She dumped the coffee down the drain, rinsing out her mug before grabbing another K-cup to try again.
“Whoa,” Asa said, his eyebrows raised. “You better not let our accounts person see that kind of waste. She’ll take the coffee machine away from us.”
Lauren was about to say something immature and not even face-savingly clever, but luckily Kiki walked in at that moment and rescued her from herself.
“Hey,” she said, looking from one to the other. “Dolores was asking about you guys. The meeting is starting in five minutes.”
Lauren could vaguely make out noises in the front lobby now, the shuffling and footsteps that indicated more people were arriving. She’d been so wrapped up in this break room melodrama over the coffeemaker that she hadn’t even noticed. Between that and her complete blanking on the meeting in the first place, what was wrong with her? Maybe it was more than just her worrying about her new volunteer role. Maybe it was the grad school application she’d sent off to get her master’s degree in accounting, which she’d told herself she wasn’t sweating. Maybe it was just the holidays, which she’d never liked.
Asa gave her a final salute with his mug, then turned back to Kiki. “Where are we sitting?”
“Top bleacher, next to Saulo.”
At least now the Keurig machine was working perfectly for her. Lauren filled up her mug, making a face at Kiki while she did so.
“Sorry,” she said. “I’m running a little behind this morning. I guess I’m . . . distracted.”
“Is it about the visit tonight?”
Kiki was the only person Lauren had told about finishing her guardian ad litem training and her appointment to meet the kid she’d been assigned to for the first time. She probably would’ve kept even that information to herself, except she’d had to take an afternoon off to get fingerprinted. Since Lauren never took time off work, Kiki had been worried and texted her. Lauren hadn’t even thought Kiki was on shift that day, but it was kind of nice. To have someone notice, and care.
“I just don’t even know what I’m doing,” Lauren said. “I’m not good with kids. I mean, I haven’t been around many. But I never know what to say.
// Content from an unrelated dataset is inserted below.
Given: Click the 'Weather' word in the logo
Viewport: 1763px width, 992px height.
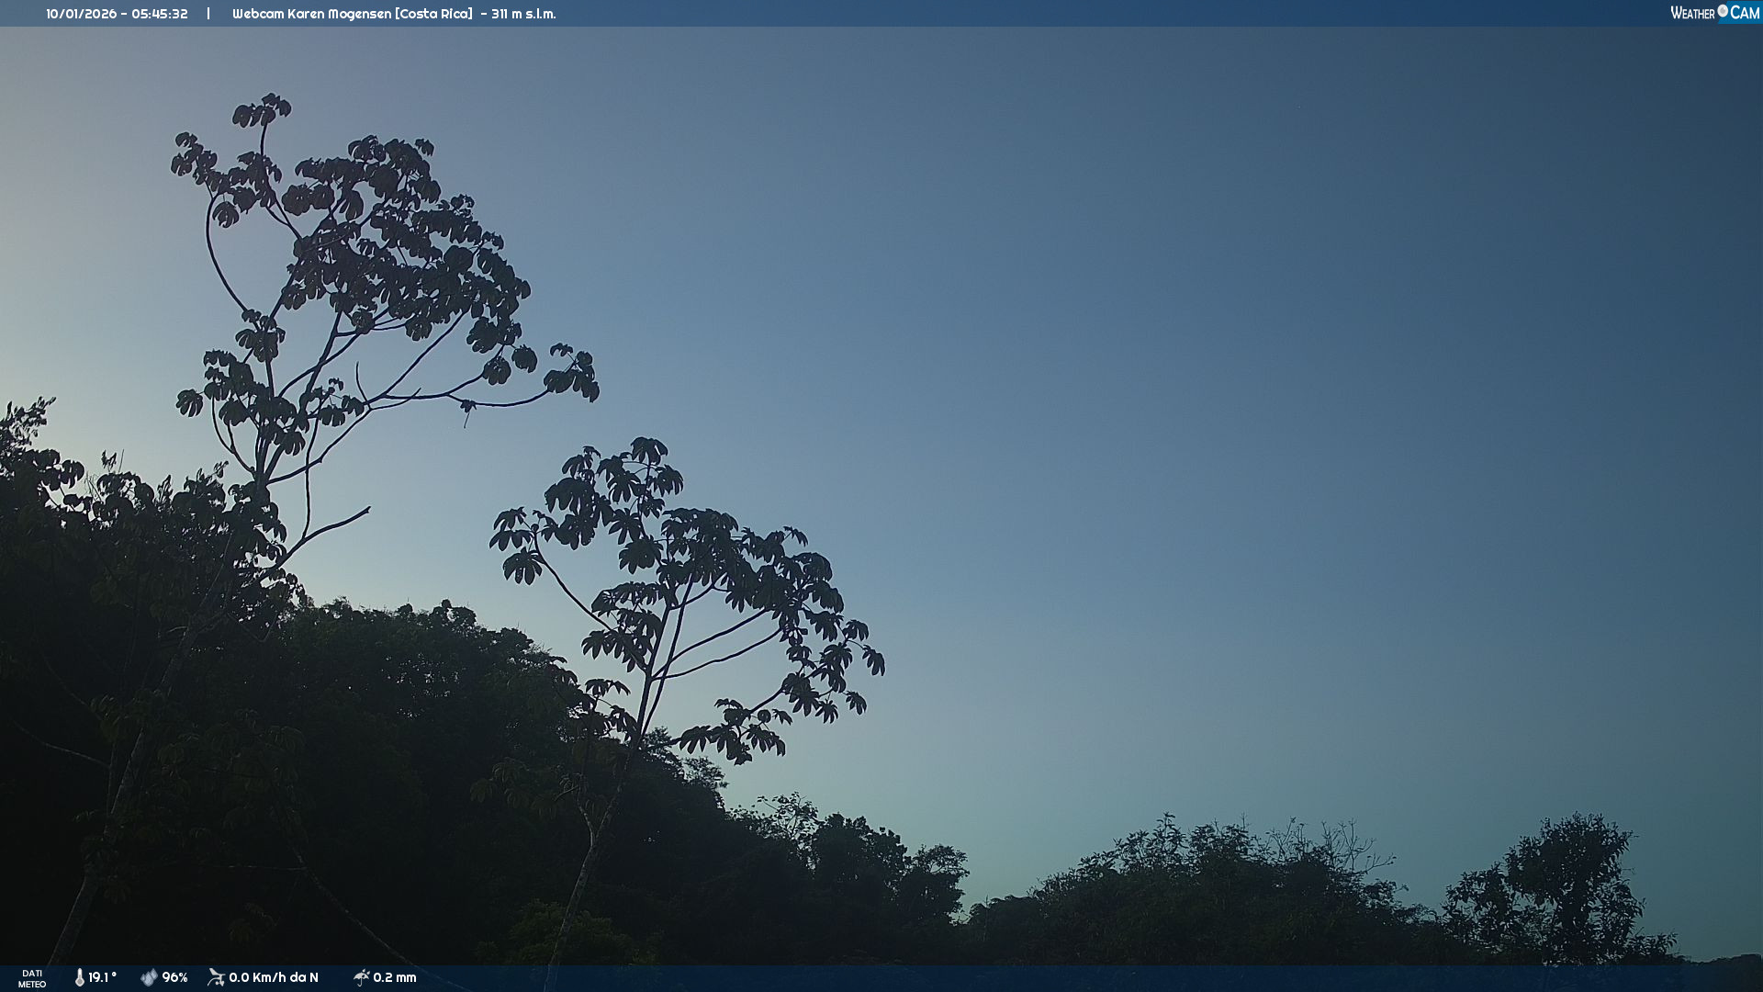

I’m like, How’s school? and then that’s it, I’m tapped out.”
“I still don’t fully know what a guardian whatever is, but you’re responsible and kind. You’re going to kill it.” Kiki’s eyes widened as her own words seemed to sink in. “It being the role, not the kid. Not that you’d call the kid an it. Pretty sure there’s a whole book about that.”
Lauren smiled. “I knew what you meant.” They were walking together back to the ice skating rink, which was flanked by several sets of bleachers that accommodated everyone when they had these rare staff meetings.
Her gaze scanned the twenty or so faces she’d come to know over the last two years. There were more employees, mostly part-time or seasonal, but they weren’t the core group that came to meetings like this one. Asa had taken his spot on the top bleacher, deep in conversation with Saulo, who worked the front ticket counter. Most people had grouped in their cliques—those who worked the stands on Wonderland Walk, those who did maintenance and back-of-house, the front office people who Lauren assumed she would end up sitting with. Including . . .
She stiffened, and next to her, Kiki sucked her teeth. “Right,” Kiki said. “I was going to warn you . . .”
There, in the bottom row of the bleachers, was Daniel Alvarez. Dolores’ son, vice president of Cold World, and the target of all Lauren’s stupid, pointless infatuation feelings since the first day she’d set eyes on him.
He looked like he should play a sexy doctor on TV—all dark hair and smoldering eyes and perfect teeth. Although he didn’t actually work on site at Cold World very often, when he did he always wore impeccable button-up shirts, stretched over his muscles and ironed within an inch of their life.
The vice president thing was little more than a title, Lauren knew. She wasn’t even entirely sure what he did—something with investments? She’d never had the chance to ask him because she’d spoken approximately five words to him, and she could remember exactly what they were.
“Oh, I don’t handle payroll.”
He’d stopped by her office because he had some question on the last check he’d received, and after blinking up at him for several awkward moments—during which Lauren had the uncomfortable feeling he knew exactly why she was rendered so speechless—she’d come up with that brilliant rejoinder.